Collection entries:
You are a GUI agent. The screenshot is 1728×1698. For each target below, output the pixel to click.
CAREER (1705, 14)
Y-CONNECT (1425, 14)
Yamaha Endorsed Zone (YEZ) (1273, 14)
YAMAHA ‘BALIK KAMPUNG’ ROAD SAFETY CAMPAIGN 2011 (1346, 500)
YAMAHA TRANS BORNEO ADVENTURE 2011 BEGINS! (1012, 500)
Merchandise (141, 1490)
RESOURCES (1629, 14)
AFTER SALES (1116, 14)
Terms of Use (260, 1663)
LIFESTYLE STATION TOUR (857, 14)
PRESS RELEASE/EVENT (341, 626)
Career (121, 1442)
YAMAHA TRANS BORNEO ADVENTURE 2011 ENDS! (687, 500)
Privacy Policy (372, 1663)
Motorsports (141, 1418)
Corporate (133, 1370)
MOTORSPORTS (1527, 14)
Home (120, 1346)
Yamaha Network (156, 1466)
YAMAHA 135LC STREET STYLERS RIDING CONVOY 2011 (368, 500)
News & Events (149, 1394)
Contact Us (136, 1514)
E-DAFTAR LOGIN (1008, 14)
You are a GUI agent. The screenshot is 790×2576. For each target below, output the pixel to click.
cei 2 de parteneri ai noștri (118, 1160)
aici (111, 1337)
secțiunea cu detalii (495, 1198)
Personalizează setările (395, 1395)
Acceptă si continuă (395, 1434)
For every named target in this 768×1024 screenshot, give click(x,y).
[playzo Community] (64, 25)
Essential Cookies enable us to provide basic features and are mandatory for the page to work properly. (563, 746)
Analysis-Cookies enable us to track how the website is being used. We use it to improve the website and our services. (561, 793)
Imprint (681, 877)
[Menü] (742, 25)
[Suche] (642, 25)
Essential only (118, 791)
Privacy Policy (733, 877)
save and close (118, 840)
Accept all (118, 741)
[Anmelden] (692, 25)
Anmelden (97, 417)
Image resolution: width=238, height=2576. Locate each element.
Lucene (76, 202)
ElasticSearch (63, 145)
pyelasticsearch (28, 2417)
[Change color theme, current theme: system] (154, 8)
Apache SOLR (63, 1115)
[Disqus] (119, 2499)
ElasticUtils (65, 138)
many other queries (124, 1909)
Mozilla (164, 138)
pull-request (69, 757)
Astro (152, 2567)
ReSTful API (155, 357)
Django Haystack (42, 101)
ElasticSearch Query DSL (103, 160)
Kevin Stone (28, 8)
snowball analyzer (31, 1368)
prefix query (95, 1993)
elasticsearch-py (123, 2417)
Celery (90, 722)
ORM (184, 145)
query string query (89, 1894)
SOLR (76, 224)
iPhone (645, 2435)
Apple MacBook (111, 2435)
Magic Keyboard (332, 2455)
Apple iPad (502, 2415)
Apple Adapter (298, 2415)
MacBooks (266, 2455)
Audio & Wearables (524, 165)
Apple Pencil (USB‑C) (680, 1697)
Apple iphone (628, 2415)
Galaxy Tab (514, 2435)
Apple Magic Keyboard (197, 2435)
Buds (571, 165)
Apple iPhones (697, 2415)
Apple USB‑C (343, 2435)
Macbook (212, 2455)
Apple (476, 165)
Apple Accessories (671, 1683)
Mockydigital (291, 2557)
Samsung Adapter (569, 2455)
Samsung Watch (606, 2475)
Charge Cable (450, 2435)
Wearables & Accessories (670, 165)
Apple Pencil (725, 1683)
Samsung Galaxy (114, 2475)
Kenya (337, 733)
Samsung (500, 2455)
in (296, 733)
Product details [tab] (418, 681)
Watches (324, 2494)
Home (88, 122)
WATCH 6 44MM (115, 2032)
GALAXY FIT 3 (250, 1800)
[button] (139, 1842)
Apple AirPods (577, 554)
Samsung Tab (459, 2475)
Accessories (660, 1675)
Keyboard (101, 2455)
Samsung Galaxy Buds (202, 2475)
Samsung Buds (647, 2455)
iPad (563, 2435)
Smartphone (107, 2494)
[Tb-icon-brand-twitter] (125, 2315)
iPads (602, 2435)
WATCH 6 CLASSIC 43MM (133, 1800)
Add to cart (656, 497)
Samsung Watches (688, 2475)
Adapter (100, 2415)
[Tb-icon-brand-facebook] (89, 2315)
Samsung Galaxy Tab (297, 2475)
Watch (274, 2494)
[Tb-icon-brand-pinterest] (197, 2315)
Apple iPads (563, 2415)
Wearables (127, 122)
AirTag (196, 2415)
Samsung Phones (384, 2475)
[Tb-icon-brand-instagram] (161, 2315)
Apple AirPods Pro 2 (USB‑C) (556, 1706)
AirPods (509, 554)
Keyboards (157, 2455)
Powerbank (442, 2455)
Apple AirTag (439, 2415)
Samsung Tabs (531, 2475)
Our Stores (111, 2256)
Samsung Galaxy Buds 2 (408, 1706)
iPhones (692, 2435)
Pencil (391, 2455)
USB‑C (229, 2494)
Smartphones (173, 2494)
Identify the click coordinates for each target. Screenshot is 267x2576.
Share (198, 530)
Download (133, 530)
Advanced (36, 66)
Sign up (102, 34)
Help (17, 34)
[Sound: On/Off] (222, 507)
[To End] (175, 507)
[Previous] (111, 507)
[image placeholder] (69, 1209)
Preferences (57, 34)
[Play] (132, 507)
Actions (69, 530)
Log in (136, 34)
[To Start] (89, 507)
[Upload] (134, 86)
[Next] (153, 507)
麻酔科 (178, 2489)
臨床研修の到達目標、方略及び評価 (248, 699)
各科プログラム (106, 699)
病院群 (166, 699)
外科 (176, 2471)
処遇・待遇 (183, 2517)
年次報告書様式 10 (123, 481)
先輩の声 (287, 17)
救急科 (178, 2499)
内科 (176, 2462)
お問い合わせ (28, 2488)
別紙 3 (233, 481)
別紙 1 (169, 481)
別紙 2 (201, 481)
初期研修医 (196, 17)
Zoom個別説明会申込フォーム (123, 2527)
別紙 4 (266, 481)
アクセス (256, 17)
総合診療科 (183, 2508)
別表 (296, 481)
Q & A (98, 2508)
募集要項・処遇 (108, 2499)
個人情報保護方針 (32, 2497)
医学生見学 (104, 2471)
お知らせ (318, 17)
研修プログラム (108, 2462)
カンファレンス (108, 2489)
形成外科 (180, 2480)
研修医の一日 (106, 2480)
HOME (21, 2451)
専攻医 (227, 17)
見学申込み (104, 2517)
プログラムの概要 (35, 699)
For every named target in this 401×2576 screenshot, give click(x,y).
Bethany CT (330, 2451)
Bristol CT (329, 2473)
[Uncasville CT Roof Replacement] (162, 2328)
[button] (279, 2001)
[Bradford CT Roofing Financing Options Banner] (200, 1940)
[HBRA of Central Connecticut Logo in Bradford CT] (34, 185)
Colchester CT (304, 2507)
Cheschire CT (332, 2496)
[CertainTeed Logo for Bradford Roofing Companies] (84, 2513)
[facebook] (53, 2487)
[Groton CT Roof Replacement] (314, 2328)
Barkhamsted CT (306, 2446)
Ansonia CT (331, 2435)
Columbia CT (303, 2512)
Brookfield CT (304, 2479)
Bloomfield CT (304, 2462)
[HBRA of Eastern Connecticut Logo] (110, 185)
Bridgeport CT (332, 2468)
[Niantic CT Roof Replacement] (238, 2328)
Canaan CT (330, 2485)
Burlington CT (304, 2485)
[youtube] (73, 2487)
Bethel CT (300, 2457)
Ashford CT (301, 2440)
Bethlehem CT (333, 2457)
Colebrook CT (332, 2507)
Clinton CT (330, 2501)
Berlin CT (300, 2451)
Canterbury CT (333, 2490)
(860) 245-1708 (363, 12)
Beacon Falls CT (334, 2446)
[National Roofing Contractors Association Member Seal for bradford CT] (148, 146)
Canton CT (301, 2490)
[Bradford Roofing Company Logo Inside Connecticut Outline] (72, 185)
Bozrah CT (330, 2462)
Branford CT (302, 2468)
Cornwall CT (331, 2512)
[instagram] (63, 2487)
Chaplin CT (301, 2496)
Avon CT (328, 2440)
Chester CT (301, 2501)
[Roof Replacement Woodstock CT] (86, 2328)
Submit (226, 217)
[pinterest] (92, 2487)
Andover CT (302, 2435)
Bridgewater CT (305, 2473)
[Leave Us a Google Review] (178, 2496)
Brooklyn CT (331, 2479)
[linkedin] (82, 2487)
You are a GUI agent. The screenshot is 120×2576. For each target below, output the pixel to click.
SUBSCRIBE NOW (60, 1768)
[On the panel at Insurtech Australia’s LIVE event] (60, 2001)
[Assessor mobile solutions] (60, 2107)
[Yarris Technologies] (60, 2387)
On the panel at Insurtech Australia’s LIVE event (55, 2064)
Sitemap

**About this exercise**: The required output is every line above from the one with "Apple iPad (502, 2415)" down to the one with "Smartphones (173, 2494)", restated word for word, ends included.

**Solution for this exercise**:
Apple iPad (502, 2415)
Apple Adapter (298, 2415)
MacBooks (266, 2455)
Audio & Wearables (524, 165)
Apple Pencil (USB‑C) (680, 1697)
Apple iphone (628, 2415)
Galaxy Tab (514, 2435)
Apple Magic Keyboard (197, 2435)
Buds (571, 165)
Apple iPhones (697, 2415)
Apple USB‑C (343, 2435)
Macbook (212, 2455)
Apple (476, 165)
Apple Accessories (671, 1683)
Mockydigital (291, 2557)
Samsung Adapter (569, 2455)
Samsung Watch (606, 2475)
Charge Cable (450, 2435)
Wearables & Accessories (670, 165)
Apple Pencil (725, 1683)
Samsung Galaxy (114, 2475)
Kenya (337, 733)
Samsung (500, 2455)
in (296, 733)
Product details [tab] (418, 681)
Watches (324, 2494)
Home (88, 122)
WATCH 6 44MM (115, 2032)
GALAXY FIT 3 (250, 1800)
[button] (139, 1842)
Apple AirPods (577, 554)
Samsung Tab (459, 2475)
Accessories (660, 1675)
Keyboard (101, 2455)
Samsung Galaxy Buds (202, 2475)
Samsung Buds (647, 2455)
iPad (563, 2435)
Smartphone (107, 2494)
[Tb-icon-brand-twitter] (125, 2315)
iPads (602, 2435)
WATCH 6 CLASSIC 43MM (133, 1800)
Add to cart (656, 497)
Samsung Watches (688, 2475)
Adapter (100, 2415)
[Tb-icon-brand-facebook] (89, 2315)
Samsung Galaxy Tab (297, 2475)
Watch (274, 2494)
[Tb-icon-brand-pinterest] (197, 2315)
Apple iPads (563, 2415)
Wearables (127, 122)
AirTag (196, 2415)
Samsung Phones (384, 2475)
[Tb-icon-brand-instagram] (161, 2315)
Apple AirPods Pro 2 (USB‑C) (556, 1706)
AirPods (509, 554)
Keyboards (157, 2455)
Powerbank (442, 2455)
Apple AirTag (439, 2415)
Samsung Tabs (531, 2475)
Our Stores (111, 2256)
Samsung Galaxy Buds 2 (408, 1706)
iPhones (692, 2435)
Pencil (391, 2455)
USB‑C (229, 2494)
Smartphones (173, 2494)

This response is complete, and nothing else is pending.